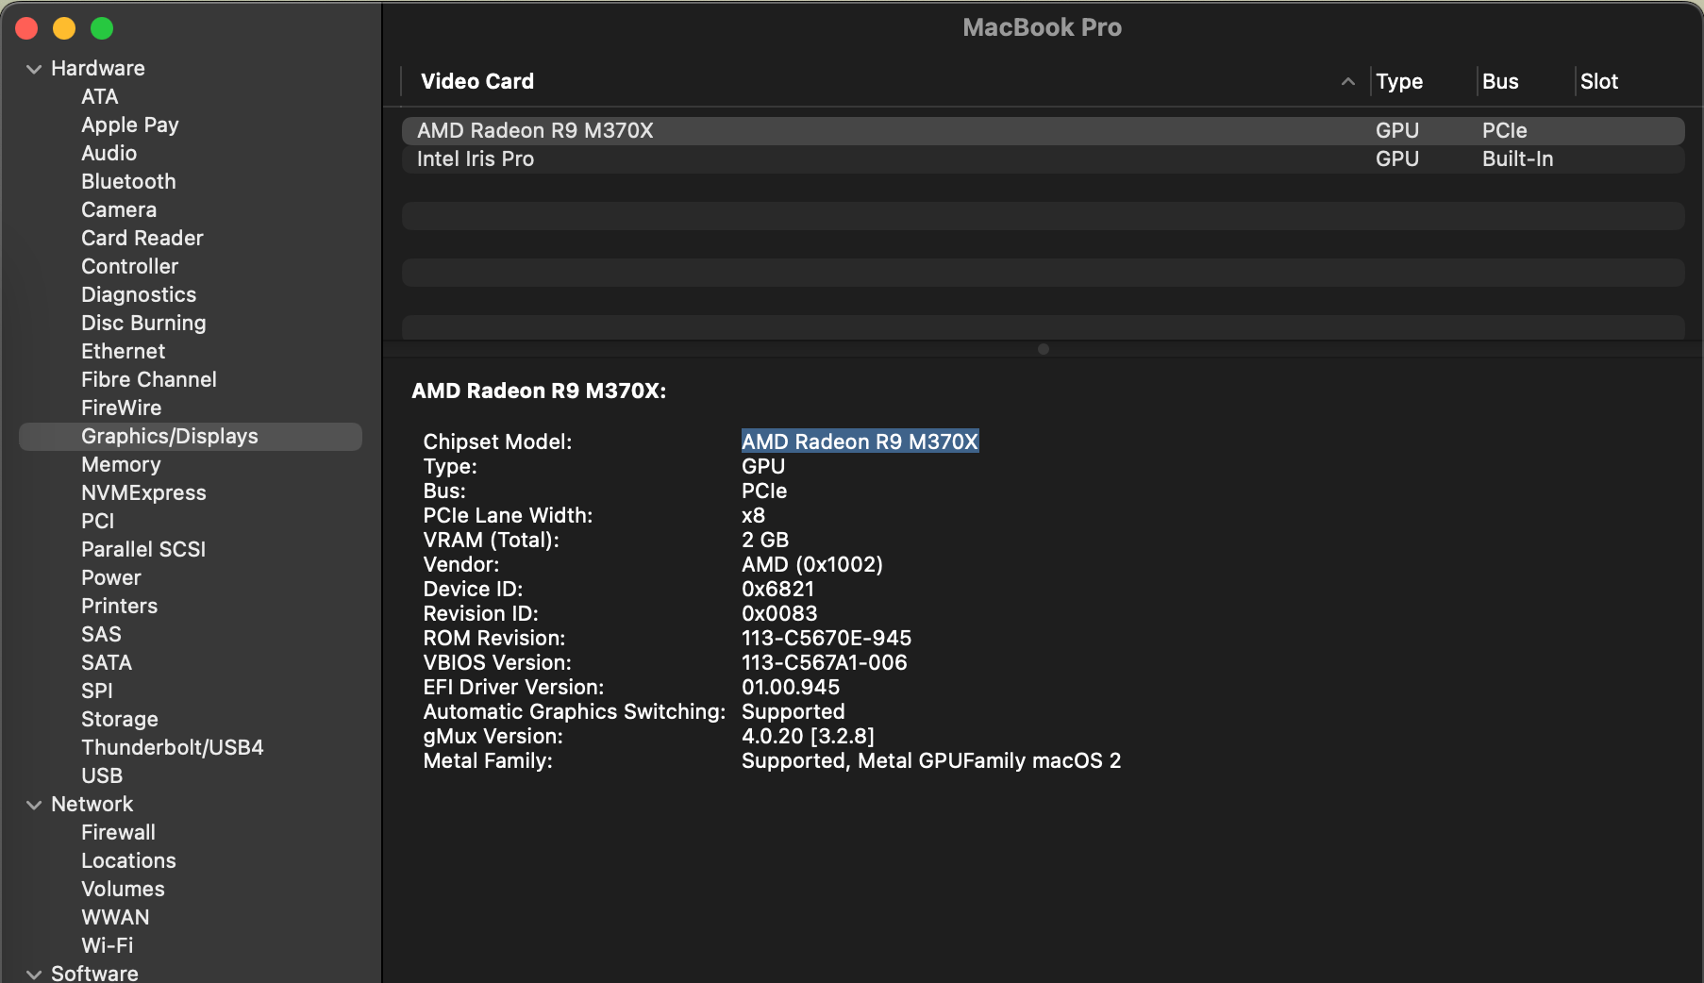1704x983 pixels.
Task: Select Wi-Fi under Network
Action: 107,945
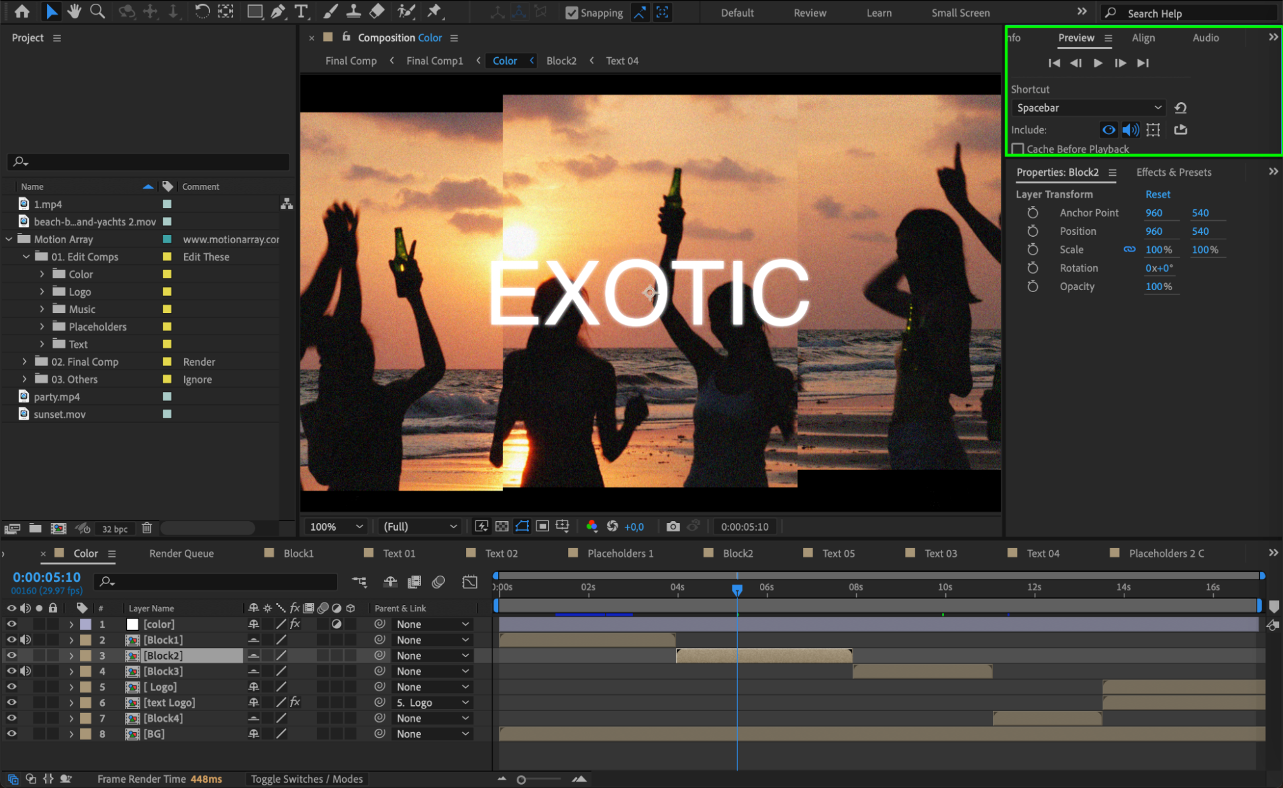The image size is (1283, 788).
Task: Click the yellow label swatch for Logo folder
Action: (167, 291)
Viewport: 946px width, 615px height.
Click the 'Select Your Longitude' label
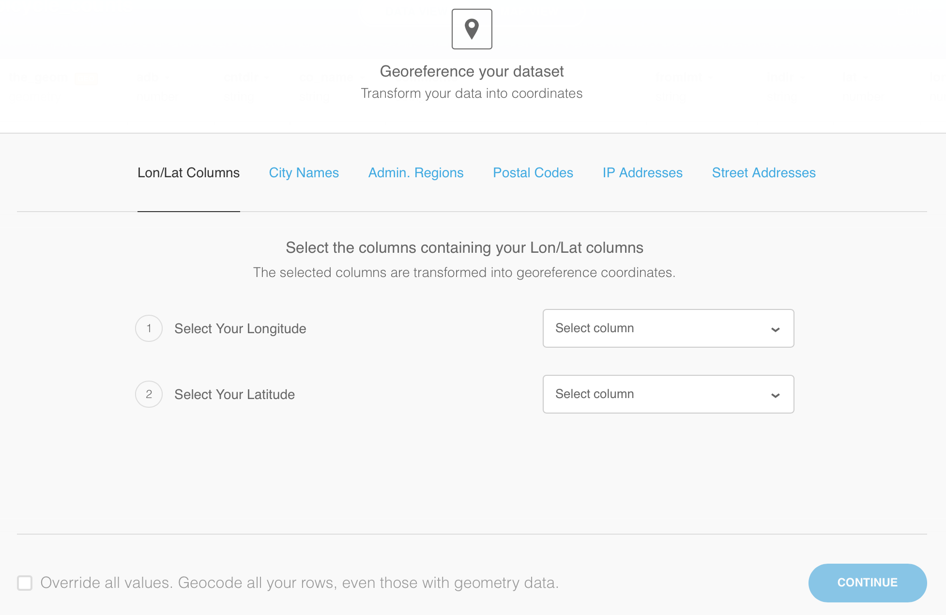coord(240,329)
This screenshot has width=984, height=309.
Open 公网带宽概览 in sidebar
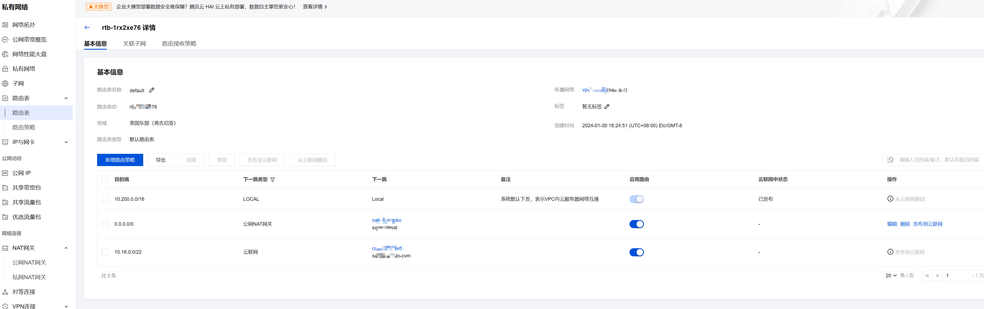(29, 39)
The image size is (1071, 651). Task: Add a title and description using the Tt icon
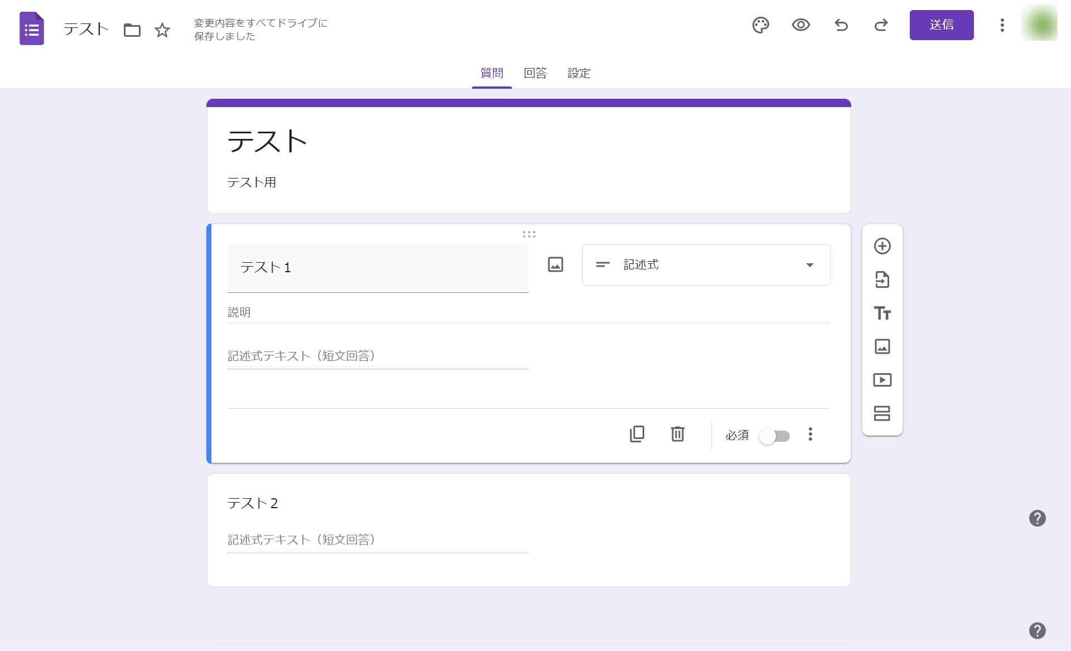(882, 313)
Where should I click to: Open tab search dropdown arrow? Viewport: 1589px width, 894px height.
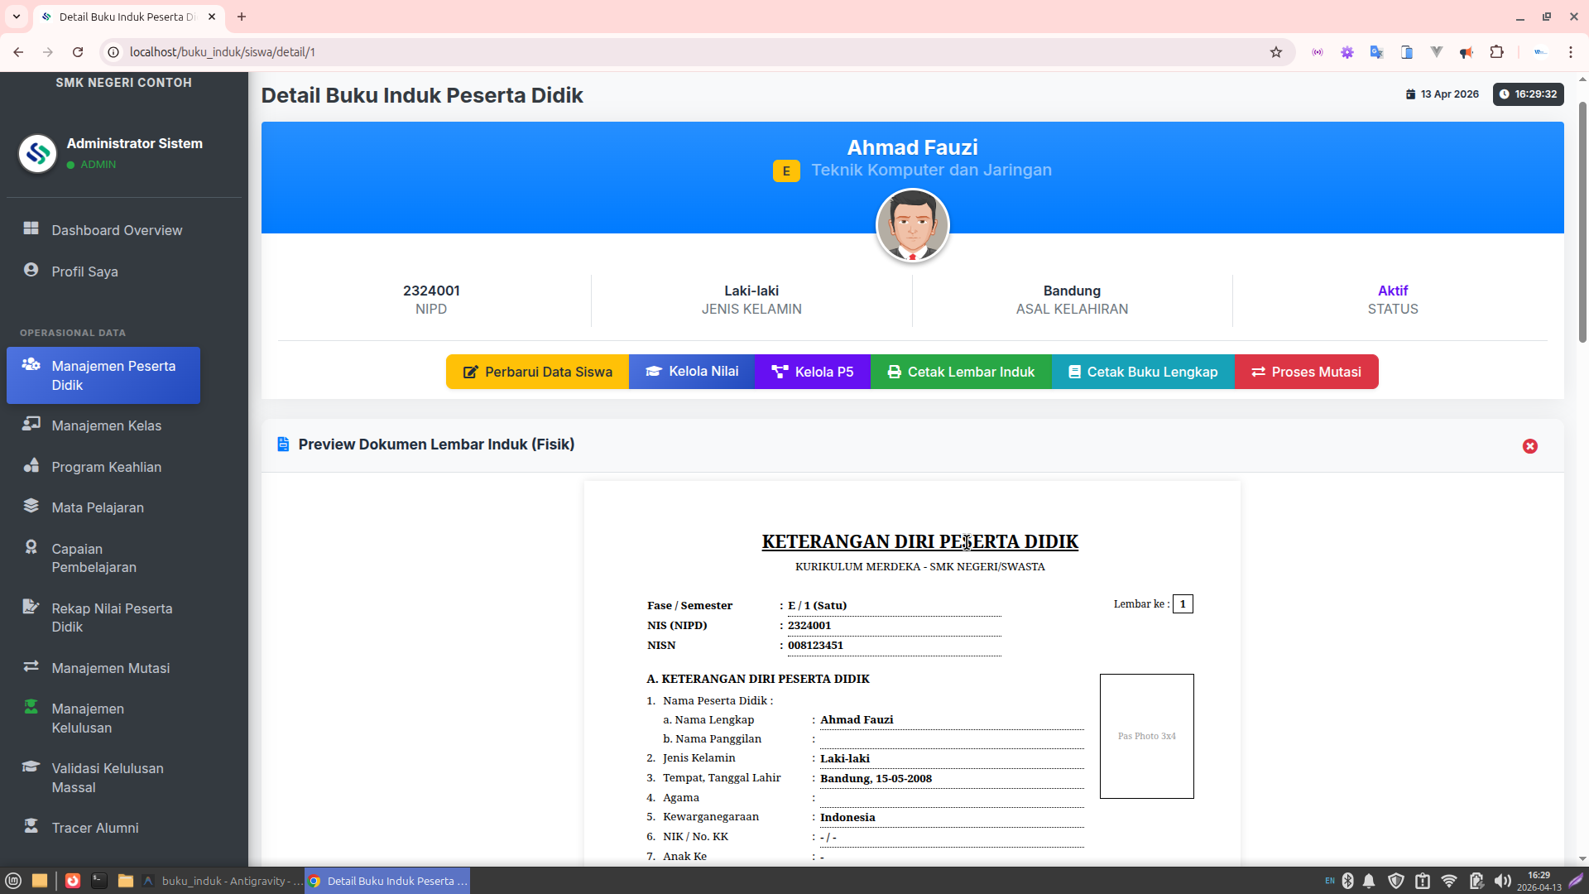pyautogui.click(x=16, y=17)
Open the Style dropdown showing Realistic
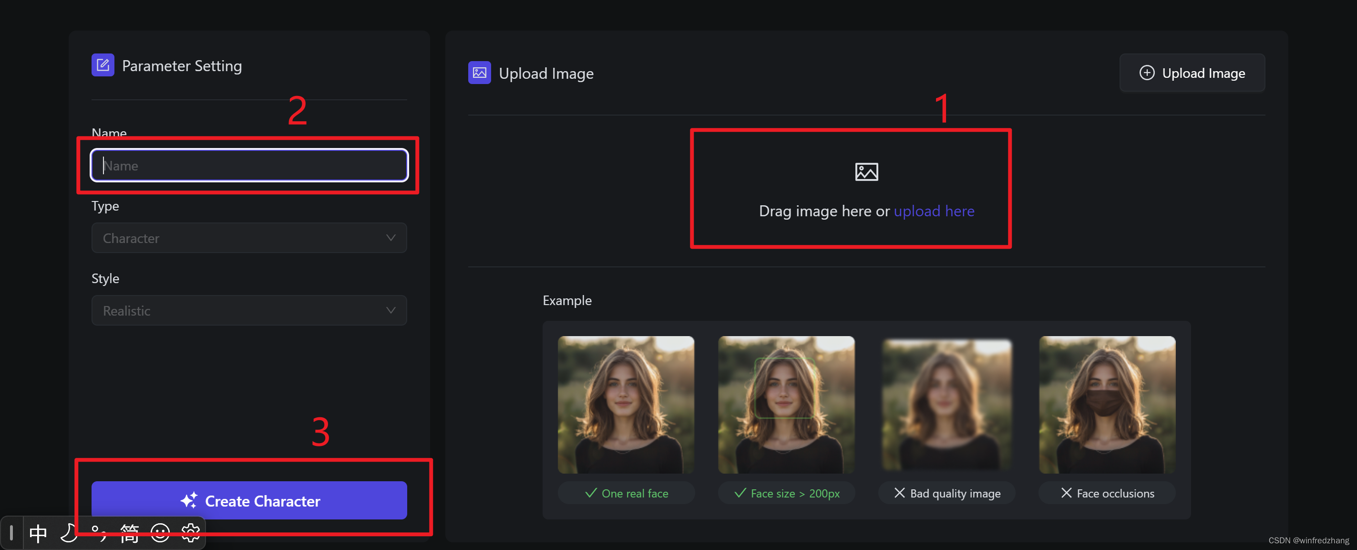Screen dimensions: 1357x550 coord(249,311)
========================
[PROBLEM DESCRIPTION] Begin at the line that contains "Open 公网带宽概览 in sidebar" and transcribe every line through the end of the listing, exactly as written. Omit the pictures.

[EXERCISE RESULT]
Open 公网带宽概览 in sidebar
(29, 39)
The image size is (1071, 651). Task: Add a title and description using the Tt icon
(882, 313)
Where should I click to: Open tab search dropdown arrow? Viewport: 1589px width, 894px height.
pyautogui.click(x=16, y=17)
Open the Style dropdown showing Realistic
Screen dimensions: 1357x550 coord(249,311)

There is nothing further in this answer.